A number of you have contacted me about changes to the State Pension age.
As you may be aware, The Pensions Act 1995 legislated to equalise the State Pension age, and the Pensions Act 2011 accelerated this equalisation. The 2011 Act included also transitional arrangements limiting State Pension age delays.
The Pensions Acts of 1995, 2007, and 2011 were all subject to public consultation and debate in Parliament, and were all widely reported in the media. The changes in the 1995 legislation were communicated in leaflets, advertising campaigns, and individual letters. The up-to-date State Pension age was also provided to those who requested a Pension Statement. More than 28 million personal State Pension statements were provided between April 2000 and April 2019.
On 3rd October 2019 the High Court judged that changes made to women’s State Pension age were entirely lawful and that they did not discriminate on any grounds, neither in terms of age or sex discrimination.
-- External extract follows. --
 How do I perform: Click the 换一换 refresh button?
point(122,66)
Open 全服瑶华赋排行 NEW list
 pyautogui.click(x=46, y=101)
The Court dismissed claims that due notice was not given. The High Court noted that successive governments took a measured approach after recognising the inequality in the State Pension age and the need to increase it. This ruling has now gone to the Court of Appeal.
There are record number of women in employment, and it is a personal priority of mine to see that the Government explores new ways to support women both into work and in work.
Many thanks to all those who wrote to me to raise their concerns.